Naar boven ↑

Rechtspraak

werkneemster/Robeco
Rechtbank Rotterdam, 13 november 2009
ECLI:NL:RBROT:2009:BK4966

werkneemster/Robeco

Geen eenzijdige wijziging bonusregeling wegens ontbreken instemming ondernemingsraad. Niet voldaan aan Stoof/Mammoet-criterium. Wijziging beloningsregeling leidt tot een nieuwe beloningssystematiek welke instemmingsplichtig is

Werkneemster is in dienst van Robeco. Op grond van de arbeidsovereenkomst heeft werkneemster naast een vaste beloning recht op een bonusuitkering. Op de bonusregeling is nader uitgewerkt in de algemene arbeidsvoorwaarden (APP), waarin Robeco zich het recht voorbehoud om eenzijdig wijzigingen door te voeren na overleg met de ondernemingsraad (OR). Ten aanzien van de bonus van 2008 heeft Robeco de regeling aangepast en verlaagd. Werkneemster stelt zich op het standpunt dat hiervoor instemming ex artikel 27 WOR noodzakelijk was. De ondernemingsraad zelf heeft evenwel geen stappen ondernomen.
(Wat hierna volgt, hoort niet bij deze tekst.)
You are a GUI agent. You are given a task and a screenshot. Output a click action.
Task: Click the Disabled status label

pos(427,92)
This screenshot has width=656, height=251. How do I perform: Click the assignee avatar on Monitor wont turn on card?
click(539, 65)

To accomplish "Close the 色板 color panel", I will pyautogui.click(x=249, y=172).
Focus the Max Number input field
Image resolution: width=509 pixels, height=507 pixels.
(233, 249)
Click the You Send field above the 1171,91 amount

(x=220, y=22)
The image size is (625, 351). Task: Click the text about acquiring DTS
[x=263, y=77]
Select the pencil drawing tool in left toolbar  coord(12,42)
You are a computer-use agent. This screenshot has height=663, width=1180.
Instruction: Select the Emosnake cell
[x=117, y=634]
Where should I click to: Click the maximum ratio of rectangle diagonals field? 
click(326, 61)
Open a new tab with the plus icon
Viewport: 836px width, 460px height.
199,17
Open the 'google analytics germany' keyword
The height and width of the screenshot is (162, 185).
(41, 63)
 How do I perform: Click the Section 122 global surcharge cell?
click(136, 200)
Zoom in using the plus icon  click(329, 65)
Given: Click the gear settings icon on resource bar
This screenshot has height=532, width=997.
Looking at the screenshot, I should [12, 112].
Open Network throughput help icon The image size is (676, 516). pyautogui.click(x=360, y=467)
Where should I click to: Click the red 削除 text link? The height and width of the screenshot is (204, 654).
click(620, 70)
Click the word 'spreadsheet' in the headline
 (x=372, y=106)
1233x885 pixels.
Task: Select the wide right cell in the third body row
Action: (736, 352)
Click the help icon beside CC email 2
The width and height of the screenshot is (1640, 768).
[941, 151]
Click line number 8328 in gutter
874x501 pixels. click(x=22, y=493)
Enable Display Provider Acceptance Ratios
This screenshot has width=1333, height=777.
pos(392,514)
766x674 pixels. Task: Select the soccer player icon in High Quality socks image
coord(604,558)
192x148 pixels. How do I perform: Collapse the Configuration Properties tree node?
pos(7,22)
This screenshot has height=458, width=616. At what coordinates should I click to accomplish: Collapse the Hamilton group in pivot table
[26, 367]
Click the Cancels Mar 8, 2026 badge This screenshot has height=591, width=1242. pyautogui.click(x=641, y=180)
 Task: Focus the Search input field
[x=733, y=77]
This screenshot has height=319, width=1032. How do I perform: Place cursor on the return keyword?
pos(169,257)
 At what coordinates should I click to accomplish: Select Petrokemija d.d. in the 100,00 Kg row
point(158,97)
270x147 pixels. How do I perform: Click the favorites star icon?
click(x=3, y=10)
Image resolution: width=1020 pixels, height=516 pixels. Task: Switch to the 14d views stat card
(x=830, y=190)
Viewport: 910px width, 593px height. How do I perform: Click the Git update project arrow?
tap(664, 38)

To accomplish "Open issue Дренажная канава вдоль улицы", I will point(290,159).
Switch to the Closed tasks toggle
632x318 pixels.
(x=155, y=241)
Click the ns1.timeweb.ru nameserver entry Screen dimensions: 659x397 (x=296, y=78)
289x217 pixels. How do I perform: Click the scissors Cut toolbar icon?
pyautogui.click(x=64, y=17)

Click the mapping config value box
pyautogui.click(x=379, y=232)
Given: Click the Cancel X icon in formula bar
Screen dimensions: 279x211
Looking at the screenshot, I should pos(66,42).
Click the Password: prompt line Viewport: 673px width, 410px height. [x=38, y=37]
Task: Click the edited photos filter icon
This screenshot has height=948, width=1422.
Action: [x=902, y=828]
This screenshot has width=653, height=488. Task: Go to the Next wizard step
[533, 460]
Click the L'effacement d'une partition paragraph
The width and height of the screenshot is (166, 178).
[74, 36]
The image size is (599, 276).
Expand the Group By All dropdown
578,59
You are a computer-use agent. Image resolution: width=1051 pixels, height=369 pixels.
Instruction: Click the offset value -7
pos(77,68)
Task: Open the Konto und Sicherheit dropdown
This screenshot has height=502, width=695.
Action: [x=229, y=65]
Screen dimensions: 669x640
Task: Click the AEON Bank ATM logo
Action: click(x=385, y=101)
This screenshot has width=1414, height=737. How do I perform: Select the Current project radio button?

De kantonrechter oordeelt als volgt. De APP is een winstdelingsregeling in de zin van artikel 27 lid 1 onder a WOR. Een wijziging daarin is derhalve instemmingsplichtig tenzij het gaat om de hoogte van de beloning. Weliswaar is de hoogte van de beloning voor werkneemster door Robeco gewijzigd, maar deze vindt haar grondslag in de wijziging van de systematiek van de winstdelingsregeling voor het jaar 2008. Het wijzigen van de verdeelsleutel van de bonussen heeft niet alleen betrekking op de hoogte van de bonussen maar ook over de verdeling daarvan over het personeel, en is bij een gelijkblijvend bedrag aan totale te betalen bonusbedragen een wijziging in de systematiek daarvan. De OR is niet om instemming gevraagd doch deze heeft welbewust nagelaten om actie tegen het betreffende besluit van de ondernemer te nemen. Op zich kan werkneemster geen rechtstreekse aanspraak uit het niet nakomen van de verplichtingen uit de WOR door Robeco ontlenen als de OR van haar rechten geen gebruik maakt. In dit geval is dat anders nu in het wijzigingsbeding – zowel in de arbeidsovereenkomst als in de HR-gids – uitdrukkelijk is bepaald dat aanpassing en wijzigingen niet worden ingevoerd dan na overleg met de Ondernemingsraad met inachtneming van het wettelijk bepaalde daaromtrent (WOR). Met andere woorden is in de arbeidsovereenkomst en HR-gids het voldoen aan de WOR-regelingen geïncorporeerd. Derhalve kan Robeco enkel een beroep doen op het wijzigingsbeding indien zij conform de WOR heeft gehandeld en dat heeft zij in deze niet gedaan door geen instemming te vragen aan de OR hetgeen zij wel had moeten doen. Los van het voorgaande heeft Robeco geen zwaarwichtig belang ex artikel 7:613 BW.

Het beroep van Robeco op artikel 7:611 BW faalt eveneens. Anders dan Robeco betoogt, is de beslissing van de Management Board niet aan te merken als een voorstel. Zulks alleen al niet omdat aan werkneemster niet is gevraagd ermee in te stemmen en het ook niet aan haar persoonlijk is gericht. Voor zover al sprake zou zijn van een voorstel, hoefde werkneemster dit in alle redelijkheid niet te accepteren. Het belang van Robeco bij solidariteit tussen de werknemers en het voorkomen van arbeidsonrust dientengevolge is op zich genomen wel een gerechtvaardigd belang is, maar in afweging met het belang van werkneemster dat zij er op mag vertrouwen dat Robeco haar vastgelegde verplichting tot toekenning van de bonus zou nakomen, indien aan de voorwaarden daarvan is voldaan, heeft in deze zwaarder te wegen. Het betreft hier niet een voorstel voor de toekomst maar een wijziging achteraf in hetgeen reeds was overeengekomen, en maakt derhalve inbreuk maakt op reeds verworven rechten in het verleden.

Volgt toewijzing vordering werkneemster tot uitbetaling van de vooraf overeengekomen bonus.